The future is always a dystopia and the past is always better than this mess we live in right now. That’s if literature has any ability to tell us about ourselves. Stories about the future: Forewarning. Stories about the good ol’ days: Heartening. Somewhere in our collective unconscious we believe there was a golden era of innocence and irresistible quaintness. The present is far from that—so the future has to be worse. Most likely involving robots … emoting and plotting their revenge.
The future scares us and we wish it could be more like it used to be. Therefore we freak out about change and demand tradition because it connects us to this proverbial Garden of Eden in our minds.
This logical glitch is a pestilence in American politics. Conservative politicians in particular pander to this notion; we must go back to the past. There it’s better because we were better.

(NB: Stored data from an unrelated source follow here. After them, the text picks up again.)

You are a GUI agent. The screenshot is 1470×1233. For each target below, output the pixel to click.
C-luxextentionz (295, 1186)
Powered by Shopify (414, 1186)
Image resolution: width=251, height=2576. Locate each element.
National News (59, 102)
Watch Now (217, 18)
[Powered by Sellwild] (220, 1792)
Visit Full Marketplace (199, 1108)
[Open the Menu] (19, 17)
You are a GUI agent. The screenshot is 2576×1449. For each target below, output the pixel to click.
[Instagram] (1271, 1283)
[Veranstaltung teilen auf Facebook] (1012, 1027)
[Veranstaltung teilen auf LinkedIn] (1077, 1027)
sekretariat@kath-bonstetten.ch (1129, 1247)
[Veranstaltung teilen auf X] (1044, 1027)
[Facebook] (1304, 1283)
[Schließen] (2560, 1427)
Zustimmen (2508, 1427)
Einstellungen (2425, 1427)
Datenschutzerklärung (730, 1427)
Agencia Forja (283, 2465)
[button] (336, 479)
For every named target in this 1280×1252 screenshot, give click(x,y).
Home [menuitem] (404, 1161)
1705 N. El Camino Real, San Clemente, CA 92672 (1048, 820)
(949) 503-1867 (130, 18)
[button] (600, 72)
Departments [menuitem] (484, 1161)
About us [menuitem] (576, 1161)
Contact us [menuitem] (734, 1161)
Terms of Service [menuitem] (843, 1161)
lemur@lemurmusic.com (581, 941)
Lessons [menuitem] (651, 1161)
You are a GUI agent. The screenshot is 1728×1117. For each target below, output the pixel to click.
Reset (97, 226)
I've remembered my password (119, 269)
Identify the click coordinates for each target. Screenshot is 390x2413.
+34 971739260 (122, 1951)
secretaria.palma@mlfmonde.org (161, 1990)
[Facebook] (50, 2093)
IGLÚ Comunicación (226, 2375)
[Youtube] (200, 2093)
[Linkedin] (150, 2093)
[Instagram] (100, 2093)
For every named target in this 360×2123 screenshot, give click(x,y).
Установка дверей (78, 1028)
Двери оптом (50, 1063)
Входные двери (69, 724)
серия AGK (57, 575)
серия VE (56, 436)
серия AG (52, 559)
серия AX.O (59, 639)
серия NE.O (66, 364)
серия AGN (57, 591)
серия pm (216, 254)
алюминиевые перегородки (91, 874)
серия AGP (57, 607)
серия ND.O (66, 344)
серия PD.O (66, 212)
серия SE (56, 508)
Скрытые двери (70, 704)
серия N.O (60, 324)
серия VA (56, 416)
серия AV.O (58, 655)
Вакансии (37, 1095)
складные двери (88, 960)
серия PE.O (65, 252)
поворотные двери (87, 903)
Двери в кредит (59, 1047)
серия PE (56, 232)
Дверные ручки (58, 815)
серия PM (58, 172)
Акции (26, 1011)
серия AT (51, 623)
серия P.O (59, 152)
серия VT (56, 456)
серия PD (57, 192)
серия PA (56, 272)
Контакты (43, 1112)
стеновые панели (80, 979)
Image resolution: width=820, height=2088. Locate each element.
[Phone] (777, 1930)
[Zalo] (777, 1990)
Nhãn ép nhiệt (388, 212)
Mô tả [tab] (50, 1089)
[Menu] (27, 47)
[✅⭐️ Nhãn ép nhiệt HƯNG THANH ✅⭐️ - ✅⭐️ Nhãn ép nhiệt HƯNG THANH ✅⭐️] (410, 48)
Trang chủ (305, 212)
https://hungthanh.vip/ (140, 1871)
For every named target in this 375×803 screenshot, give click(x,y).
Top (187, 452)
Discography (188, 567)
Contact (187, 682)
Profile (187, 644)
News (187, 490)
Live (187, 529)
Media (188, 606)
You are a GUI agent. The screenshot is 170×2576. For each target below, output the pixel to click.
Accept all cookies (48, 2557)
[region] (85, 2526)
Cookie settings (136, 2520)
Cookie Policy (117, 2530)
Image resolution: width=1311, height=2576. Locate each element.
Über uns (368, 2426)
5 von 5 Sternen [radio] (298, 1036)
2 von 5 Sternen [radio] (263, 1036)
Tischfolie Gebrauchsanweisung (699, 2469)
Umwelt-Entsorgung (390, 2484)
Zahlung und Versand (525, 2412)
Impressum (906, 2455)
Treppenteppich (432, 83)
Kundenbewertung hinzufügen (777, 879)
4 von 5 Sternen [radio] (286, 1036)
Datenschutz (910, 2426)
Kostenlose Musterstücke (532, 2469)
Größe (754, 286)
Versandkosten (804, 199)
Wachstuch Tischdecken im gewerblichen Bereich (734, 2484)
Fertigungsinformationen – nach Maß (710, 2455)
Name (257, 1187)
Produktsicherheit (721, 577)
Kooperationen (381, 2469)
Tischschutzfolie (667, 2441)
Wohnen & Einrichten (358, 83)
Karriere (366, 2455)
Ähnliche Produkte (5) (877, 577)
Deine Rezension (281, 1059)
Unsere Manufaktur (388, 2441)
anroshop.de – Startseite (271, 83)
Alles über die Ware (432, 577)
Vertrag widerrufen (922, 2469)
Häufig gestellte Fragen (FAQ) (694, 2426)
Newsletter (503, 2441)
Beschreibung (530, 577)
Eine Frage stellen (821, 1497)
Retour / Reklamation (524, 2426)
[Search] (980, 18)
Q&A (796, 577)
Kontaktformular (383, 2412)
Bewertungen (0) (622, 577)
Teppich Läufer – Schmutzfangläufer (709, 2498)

Presumptive presidential candidate Mitt Romney’s punt on same-sex marriage is: “I agree with 3,000 years of history.” To him this means a love-based consensual marriage between one man and one woman; our current interpretation of marriage. Of course plural marriage, like that of Romney’s grandfathers has also been practiced in the last 3,000 years. As were arranged marriages. As were loveless contractual nuptials. Deuteronomy is pretty clear if a woman isn’t a virgin when she gets married she should be killed. It wasn’t until 1993 that North Carolina became the last state to remove the marriage exemption for rape. Regardless Romney, admits to agreeing with 3,000 years of marriage history. His Etch-a-Sketch must be set to history revision.
I personally don’t agree with any history before sewage systems, women’s suffrage or the Loving decision. I also refuse to romanticize any era before the advent of antibiotics.
The GOP’s objection to state-sanctioned monogamous homosexual relationships is, they offer, based on their belief in the Bible. The current crop of Republicans are less into Jesus (who didn’t like rich people or capital punishment) than they are into 1st Century values like stoning misfits in the public square. They’ve picked gay marriage to condemn as an evil out to kill us all, because for Republicans there actually IS a magic time in the not-so-distant past to be nostalgic for—specifically 2004. Then gay marriage was the perfect catalyst to get people to vote Republican. Hence Dubya’s second term.
And now? Now in the wake of the unremarkable ending to Don’t Ask, Don’t Tell (which funny enough is no longer talked about), gay rights doesn’t have the same bite. In 2005 the Supreme Court made sodomy legal in all 50 states and since then there have been absolutely no reports of anyone turning into a pillar of salt. But Republicans who pride themselves on being traditional and firmly planted in the past regardless of folly—are going to try and chum the water with something as anemic as spousal privilege.
Last week President Obama said he supported gays being allowed to marry. This was the right thing to do. But it wasn’t the radical thing to do—it’s popular. Most Americans agree that homosexuals should be able to be married. According to a recent Gallup poll 51 percent of Americans agree with President Obama on this issue.
Will gay marriage corrode the foundation of this country? When gay marriage becomes the norm (which it will eventually) we probably won’t even notice. We’ll get the same amount of wedding invites only all of these will be legal. You’ll know the same amount of gays you know now. Our children will have the same likelihood of being homosexual as they do now. Very few American’s lives will change. It’s just a minority—a persecuted, ostracized, demonized minority—of Americans whose lives will improve with the option for full-legal rights as a married couple.
That’s if the past is actually prologue … instead of paradise.